AUTHOR=Colomer Granero Adrián , Fuentes-Hurtado Félix , Naranjo Ornedo Valery , Guixeres Provinciale Jaime , Ausín Jose M. , Alcañiz Raya Mariano TITLE=A Comparison of Physiological Signal Analysis Techniques and Classifiers for Automatic Emotional Evaluation of Audiovisual Contents JOURNAL=Frontiers in Computational Neuroscience VOLUME=10 YEAR=2016 URL=https://www.frontiersin.org/journals/computational-neuroscience/articles/10.3389/fncom.2016.00074 DOI=10.3389/fncom.2016.00074 ISSN=1662-5188 ABSTRACT=

This work focuses on finding the most discriminatory or representative features that allow to classify commercials according to negative, neutral and positive effectiveness based on the Ace Score index. For this purpose, an experiment involving forty-seven participants was carried out. In this experiment electroencephalography (EEG), electrocardiography (ECG), Galvanic Skin Response (GSR) and respiration data were acquired while subjects were watching a 30-min audiovisual content. This content was composed by a submarine documentary and nine commercials (one of them the ad under evaluation). After the signal pre-processing, four sets of features were extracted from the physiological signals using different state-of-the-art metrics.
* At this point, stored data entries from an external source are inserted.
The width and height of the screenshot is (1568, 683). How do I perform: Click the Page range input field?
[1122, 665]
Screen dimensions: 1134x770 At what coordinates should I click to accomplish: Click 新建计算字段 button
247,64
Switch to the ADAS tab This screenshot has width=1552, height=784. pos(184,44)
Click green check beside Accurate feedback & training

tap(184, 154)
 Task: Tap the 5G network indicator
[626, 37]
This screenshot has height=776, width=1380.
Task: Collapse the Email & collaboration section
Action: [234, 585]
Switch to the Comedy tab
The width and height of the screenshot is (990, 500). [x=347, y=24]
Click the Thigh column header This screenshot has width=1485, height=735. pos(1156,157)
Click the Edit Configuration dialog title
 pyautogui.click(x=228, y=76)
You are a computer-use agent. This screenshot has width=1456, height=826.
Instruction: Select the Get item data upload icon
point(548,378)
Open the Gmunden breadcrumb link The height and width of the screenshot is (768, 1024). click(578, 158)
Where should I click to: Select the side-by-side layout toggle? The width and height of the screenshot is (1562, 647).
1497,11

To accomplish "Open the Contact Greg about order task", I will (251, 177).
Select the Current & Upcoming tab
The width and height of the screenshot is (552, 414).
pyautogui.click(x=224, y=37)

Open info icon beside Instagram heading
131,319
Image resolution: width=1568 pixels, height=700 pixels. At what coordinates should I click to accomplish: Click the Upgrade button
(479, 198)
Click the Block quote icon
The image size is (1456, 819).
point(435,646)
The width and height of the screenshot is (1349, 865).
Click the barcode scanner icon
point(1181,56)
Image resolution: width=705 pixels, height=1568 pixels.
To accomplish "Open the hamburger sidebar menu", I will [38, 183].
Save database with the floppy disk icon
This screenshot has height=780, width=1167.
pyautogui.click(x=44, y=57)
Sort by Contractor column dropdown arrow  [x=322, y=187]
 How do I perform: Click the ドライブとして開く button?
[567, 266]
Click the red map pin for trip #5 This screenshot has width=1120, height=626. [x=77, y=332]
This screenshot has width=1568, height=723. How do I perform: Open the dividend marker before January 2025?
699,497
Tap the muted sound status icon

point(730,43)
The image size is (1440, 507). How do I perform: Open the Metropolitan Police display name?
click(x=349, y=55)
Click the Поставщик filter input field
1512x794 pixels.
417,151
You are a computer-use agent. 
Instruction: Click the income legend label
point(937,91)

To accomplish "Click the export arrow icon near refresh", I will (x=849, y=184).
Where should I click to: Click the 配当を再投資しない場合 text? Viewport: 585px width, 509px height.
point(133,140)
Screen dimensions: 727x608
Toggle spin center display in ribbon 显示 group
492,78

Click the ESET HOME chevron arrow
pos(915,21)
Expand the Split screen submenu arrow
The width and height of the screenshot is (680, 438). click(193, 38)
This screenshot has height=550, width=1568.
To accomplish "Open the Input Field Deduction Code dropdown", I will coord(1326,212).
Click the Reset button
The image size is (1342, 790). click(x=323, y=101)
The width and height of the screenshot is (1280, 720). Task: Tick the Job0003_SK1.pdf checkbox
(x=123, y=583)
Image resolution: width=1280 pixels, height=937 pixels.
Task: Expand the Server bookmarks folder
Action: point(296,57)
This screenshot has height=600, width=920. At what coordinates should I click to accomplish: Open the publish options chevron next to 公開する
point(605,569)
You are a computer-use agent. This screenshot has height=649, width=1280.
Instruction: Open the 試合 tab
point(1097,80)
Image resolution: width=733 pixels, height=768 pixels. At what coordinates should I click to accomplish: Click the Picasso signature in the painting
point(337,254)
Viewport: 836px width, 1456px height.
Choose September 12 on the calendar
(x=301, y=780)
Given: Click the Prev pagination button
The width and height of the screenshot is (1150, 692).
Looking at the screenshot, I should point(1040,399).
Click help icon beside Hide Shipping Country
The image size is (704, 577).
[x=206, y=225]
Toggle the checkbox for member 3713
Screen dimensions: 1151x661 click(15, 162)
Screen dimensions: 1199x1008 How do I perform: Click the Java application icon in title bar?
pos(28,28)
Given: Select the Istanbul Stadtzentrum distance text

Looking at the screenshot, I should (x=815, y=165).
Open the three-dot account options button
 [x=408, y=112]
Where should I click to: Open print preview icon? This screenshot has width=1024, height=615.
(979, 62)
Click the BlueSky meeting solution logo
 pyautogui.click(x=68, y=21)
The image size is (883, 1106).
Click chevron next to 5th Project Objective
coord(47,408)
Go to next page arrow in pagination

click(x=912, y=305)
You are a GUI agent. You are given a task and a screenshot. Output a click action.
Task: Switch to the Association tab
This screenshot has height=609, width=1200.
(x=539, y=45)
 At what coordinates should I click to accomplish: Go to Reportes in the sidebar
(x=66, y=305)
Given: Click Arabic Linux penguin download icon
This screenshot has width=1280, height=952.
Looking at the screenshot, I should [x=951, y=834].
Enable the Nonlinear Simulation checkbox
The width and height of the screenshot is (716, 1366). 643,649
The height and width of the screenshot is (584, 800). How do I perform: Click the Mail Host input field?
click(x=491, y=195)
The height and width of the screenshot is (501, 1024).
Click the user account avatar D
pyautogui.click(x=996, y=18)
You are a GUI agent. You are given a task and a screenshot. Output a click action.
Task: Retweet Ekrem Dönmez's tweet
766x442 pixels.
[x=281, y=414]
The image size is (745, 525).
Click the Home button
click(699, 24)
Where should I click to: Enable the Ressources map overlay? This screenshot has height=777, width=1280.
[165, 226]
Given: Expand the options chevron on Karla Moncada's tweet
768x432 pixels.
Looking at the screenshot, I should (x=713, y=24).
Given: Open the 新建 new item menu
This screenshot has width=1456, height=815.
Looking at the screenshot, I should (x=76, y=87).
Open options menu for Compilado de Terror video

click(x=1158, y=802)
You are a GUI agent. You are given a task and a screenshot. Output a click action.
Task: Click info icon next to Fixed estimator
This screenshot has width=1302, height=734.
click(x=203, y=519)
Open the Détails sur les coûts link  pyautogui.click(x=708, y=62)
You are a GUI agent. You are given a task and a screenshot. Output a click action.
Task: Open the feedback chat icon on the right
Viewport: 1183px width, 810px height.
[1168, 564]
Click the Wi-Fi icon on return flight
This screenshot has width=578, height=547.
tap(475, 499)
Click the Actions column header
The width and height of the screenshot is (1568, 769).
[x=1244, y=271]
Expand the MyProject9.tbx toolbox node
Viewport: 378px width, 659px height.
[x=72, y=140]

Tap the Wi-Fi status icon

These features computed in time and frequency domains are the inputs to several basic and advanced classifiers. An average of 89.76% of the instances was correctly classified according to the Ace Score index. The best results were obtained by a classifier consisting of a combination between AdaBoost and Random Forest with automatic selection of features. The selected features were those extracted from GSR and HRV signals. These results are promising in the audiovisual content evaluation field by means of physiological signal processing.